Exercise details:
Go to the line containing "You are a computer-use" below; retype it and all following lines exactly, and leave out the pictures.

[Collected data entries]
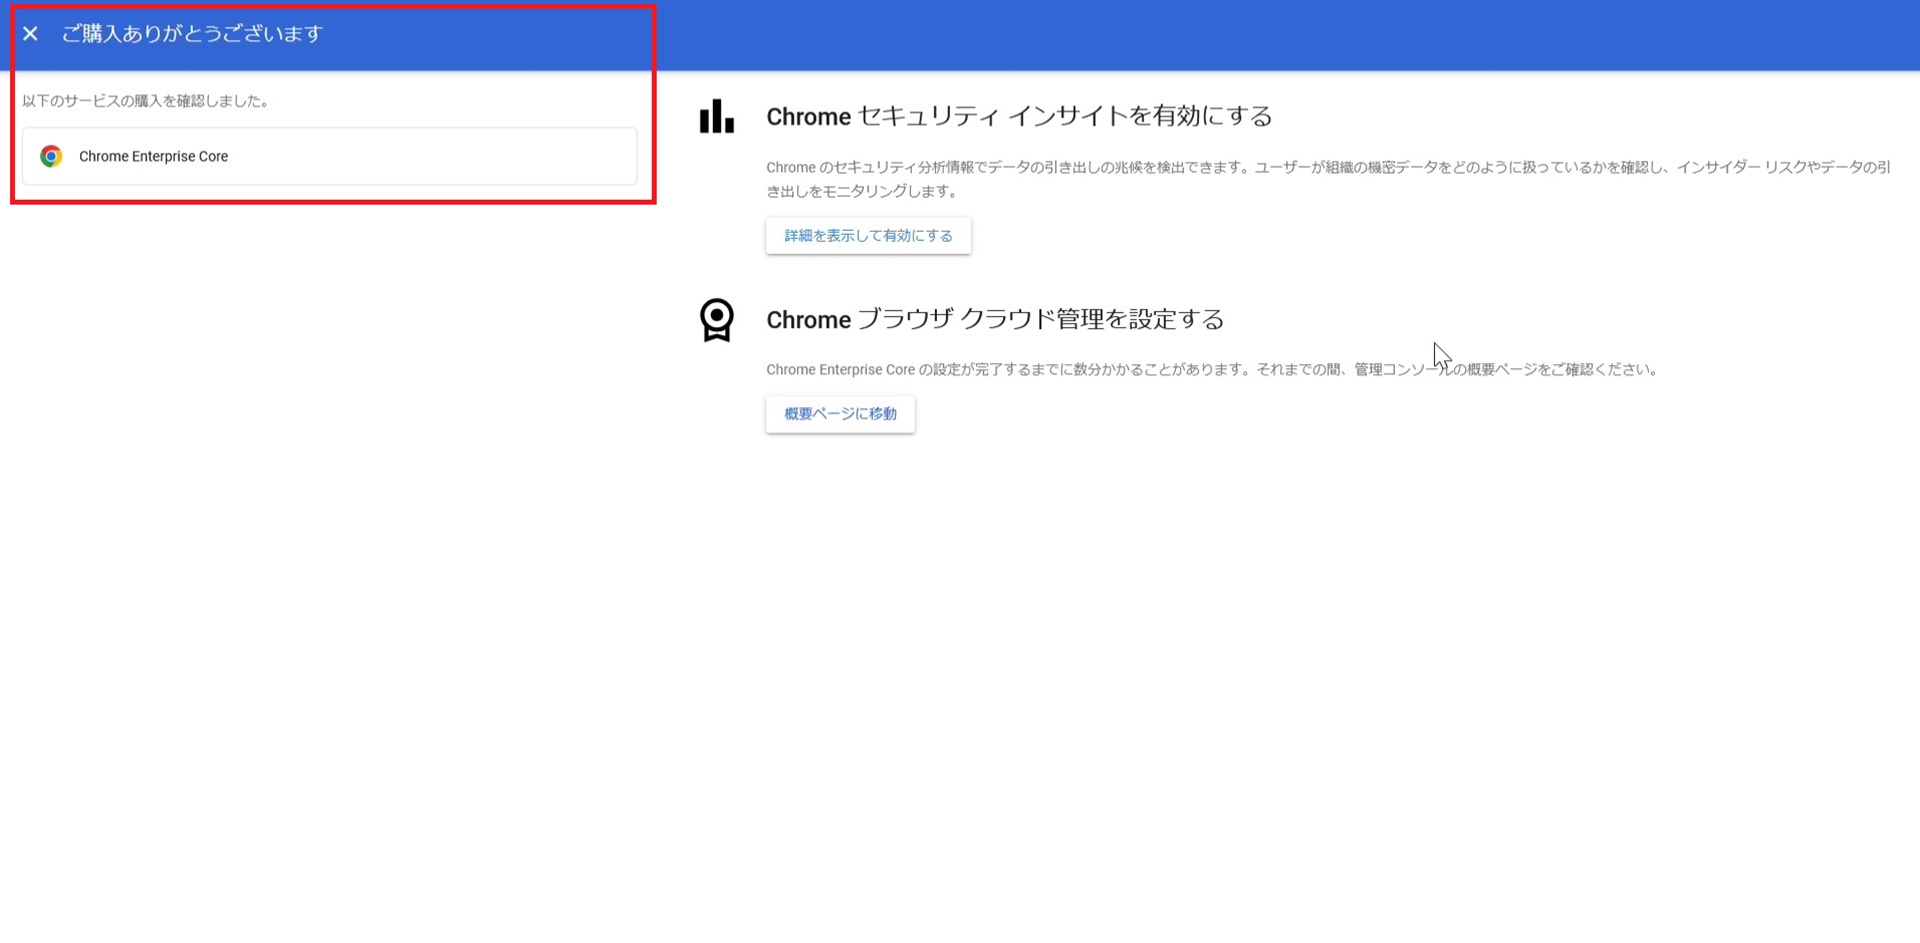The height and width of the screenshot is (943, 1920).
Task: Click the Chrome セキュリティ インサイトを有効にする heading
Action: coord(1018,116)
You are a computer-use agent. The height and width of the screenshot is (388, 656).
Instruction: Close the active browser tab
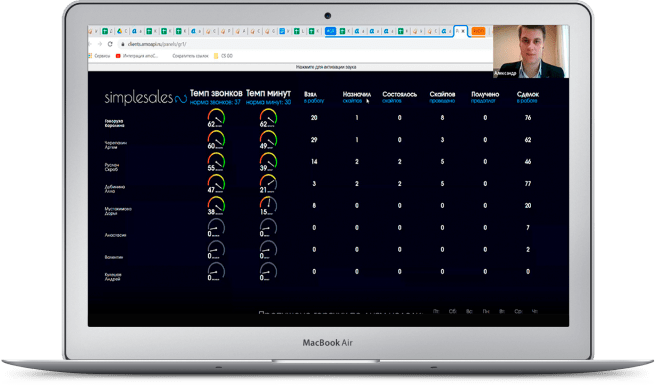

Task response:
You are a computer-use agent. The height and width of the screenshot is (388, 656).
Instruction: Close the active browser tab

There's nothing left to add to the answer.